— Problem description —
Render every line of the records below as a Markdown table with the columns "Row" (the line's number) and "Content" (the line itself), skipping blank lines. Leave the pictures out of the table.

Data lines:

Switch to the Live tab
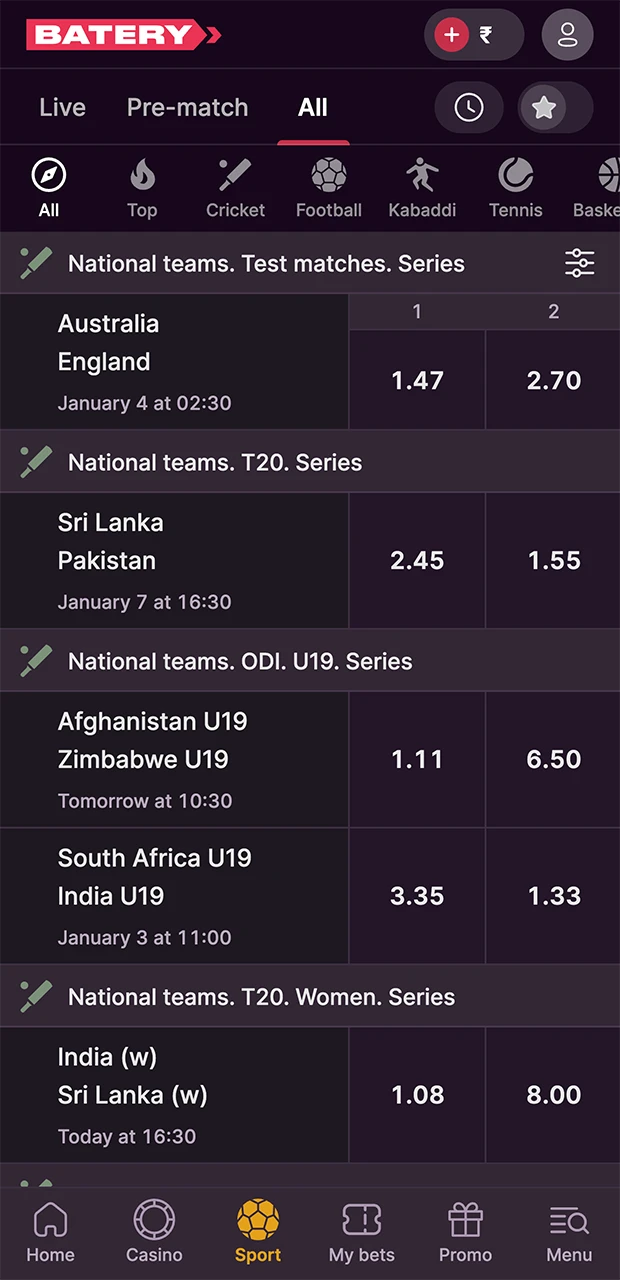This screenshot has width=620, height=1280. 62,107
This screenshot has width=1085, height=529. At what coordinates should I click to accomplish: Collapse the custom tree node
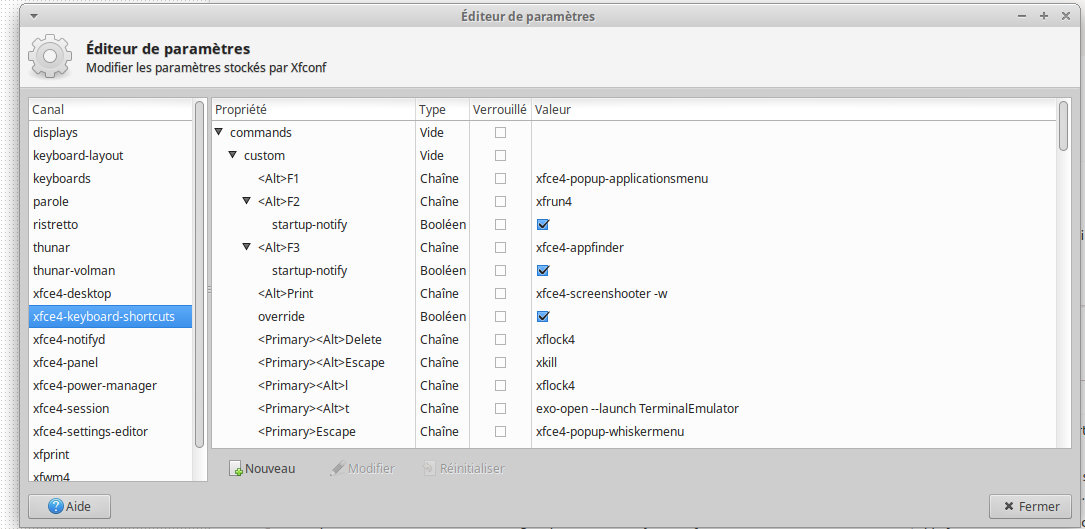tap(233, 155)
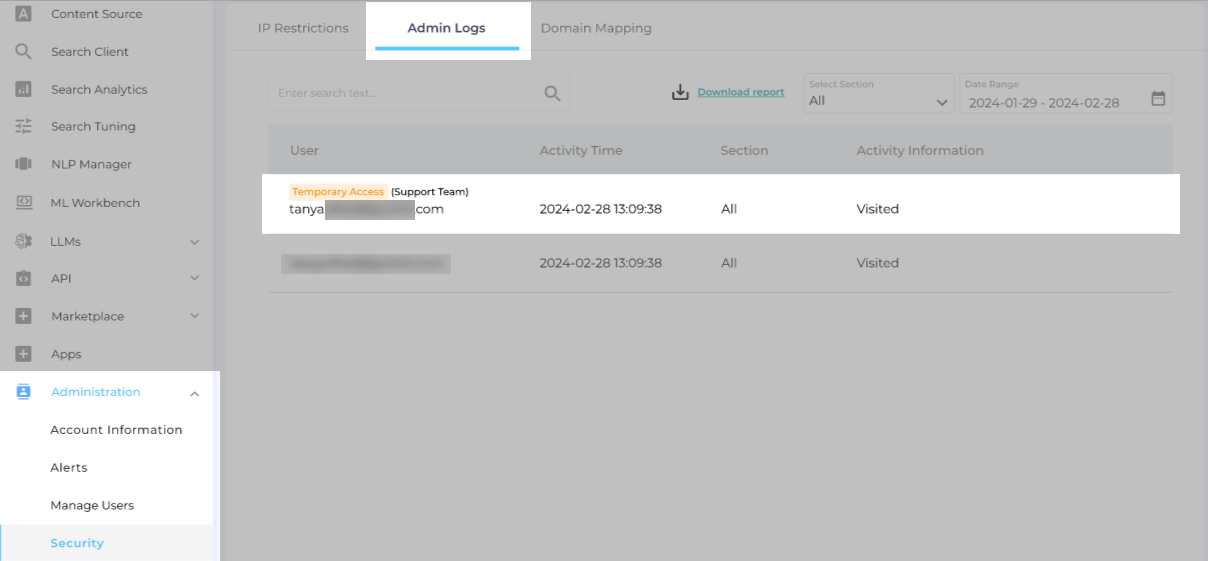Viewport: 1208px width, 561px height.
Task: Click the download icon beside Download report
Action: tap(680, 92)
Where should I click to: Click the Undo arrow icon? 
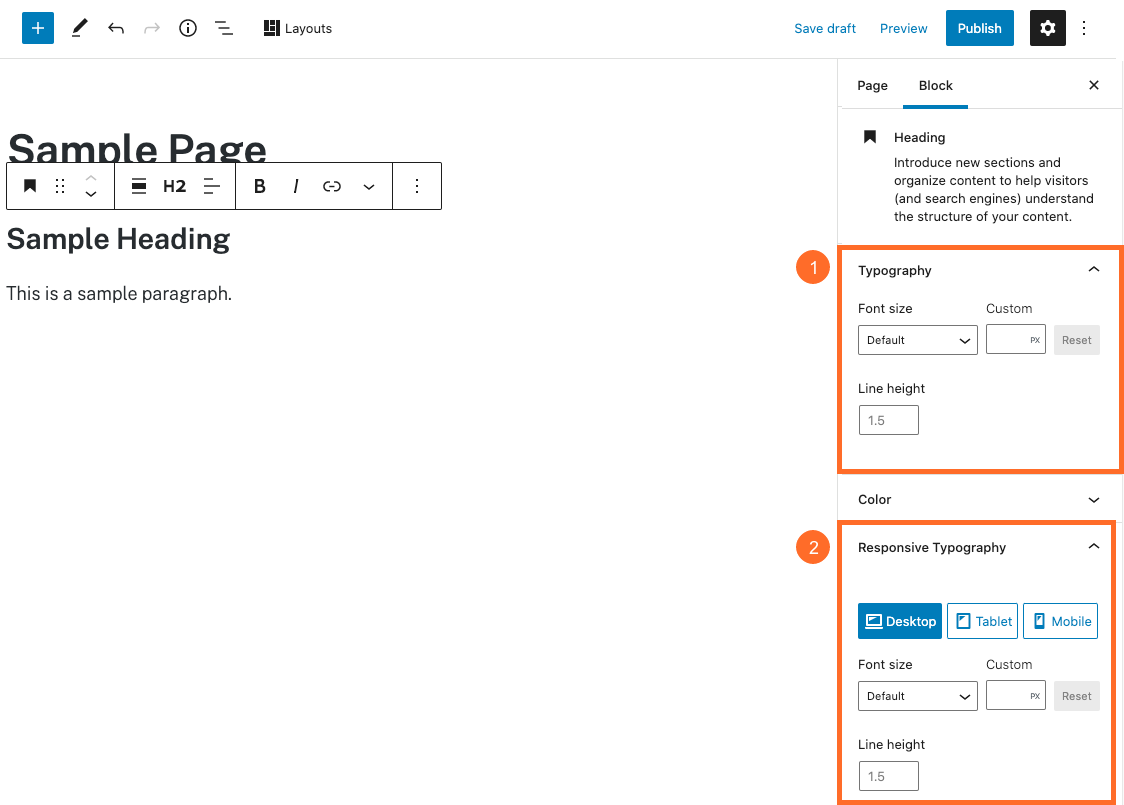[x=115, y=28]
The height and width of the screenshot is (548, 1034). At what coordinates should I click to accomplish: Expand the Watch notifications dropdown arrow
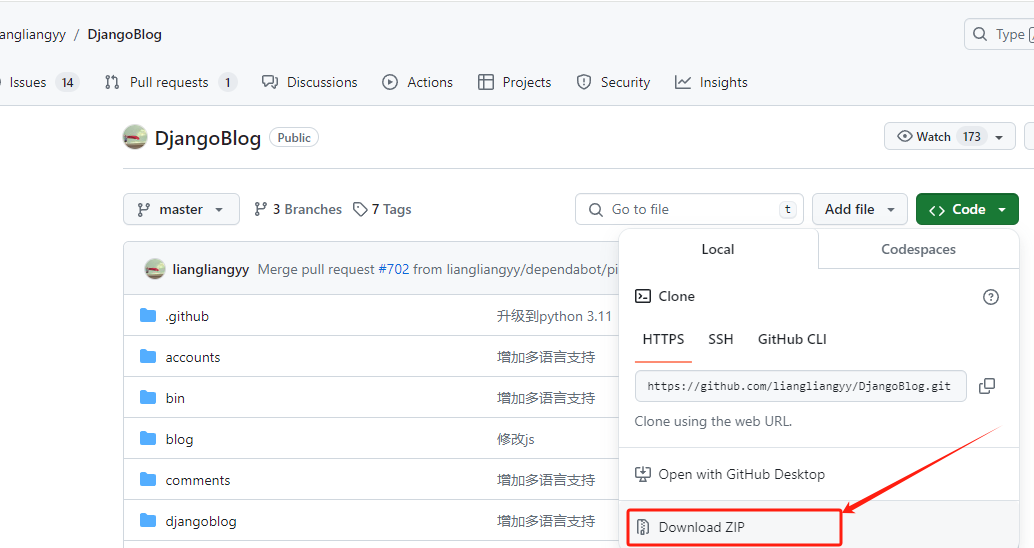999,137
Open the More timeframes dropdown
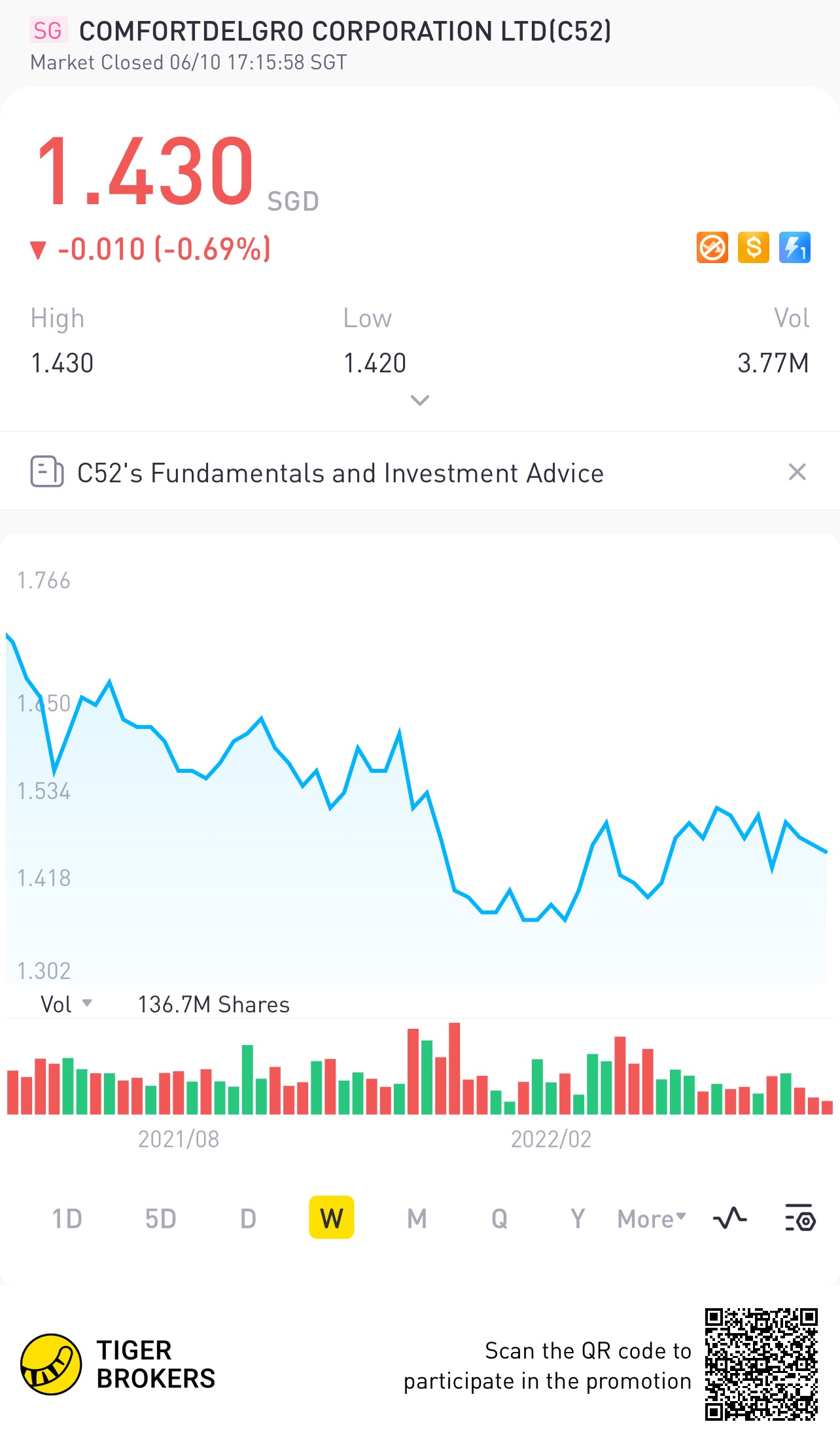 (x=652, y=1219)
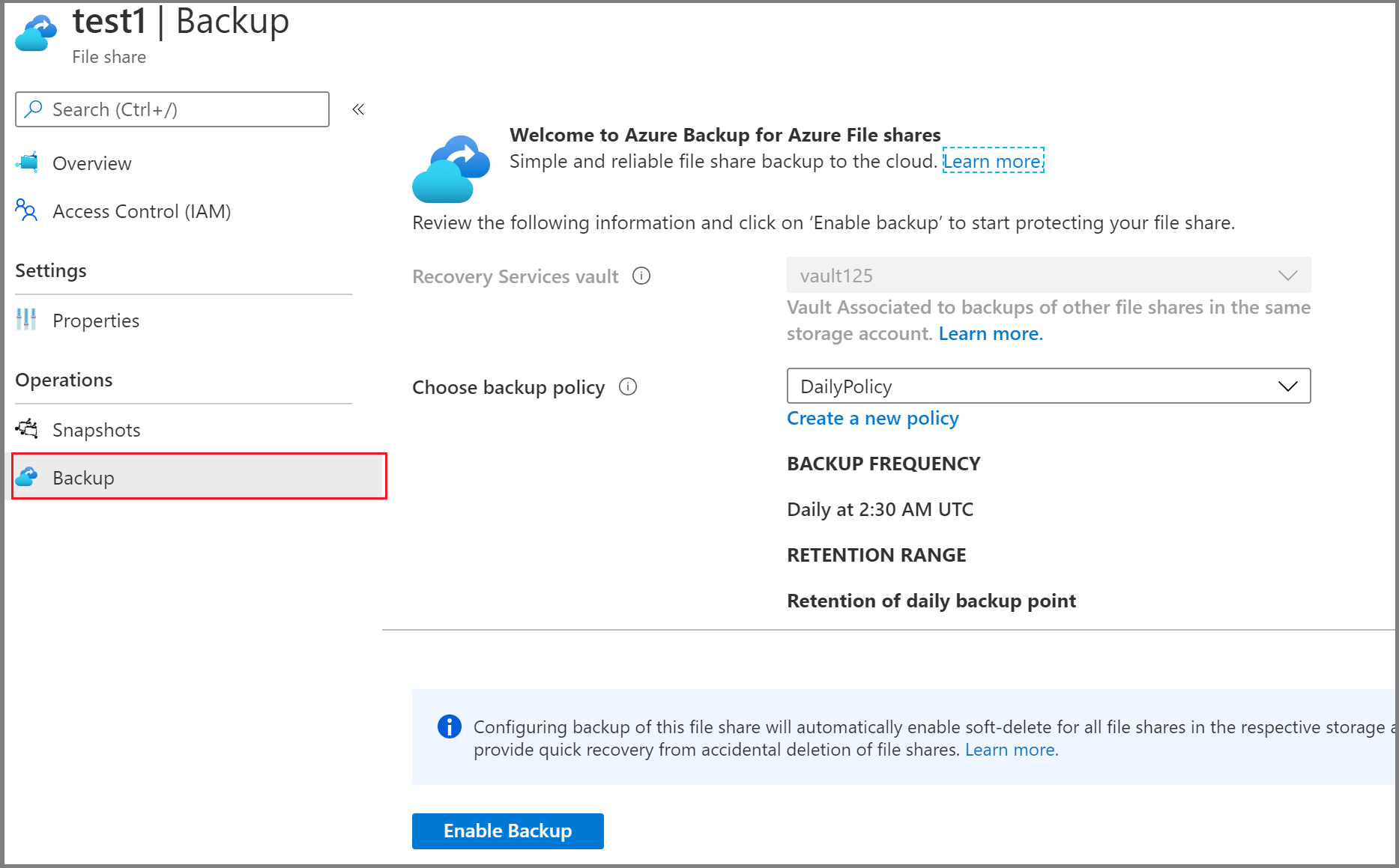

— Solution for this exercise —
| Row | Content |
|---|---|
| 1 | Switch to the Live tab |
| 2 | This screenshot has width=620, height=1280. 62,107 |
| 3 | This screenshot has width=1085, height=529. At what coordinates should I click to accomplish: Collapse the custom tree node |
| 4 | tap(233, 155) |
| 5 | Viewport: 1208px width, 561px height. |
| 6 | Task: Click the download icon beside Download report |
| 7 | Action: tap(680, 92) |
| 8 | Where should I click to: Click the Undo arrow icon?  |
| 9 | [x=115, y=28] |
| 10 | The height and width of the screenshot is (548, 1034). At what coordinates should I click to accomplish: Expand the Watch notifications dropdown arrow |
| 11 | 999,137 |
| 12 | Open the More timeframes dropdown |
| 13 |  (x=652, y=1219) |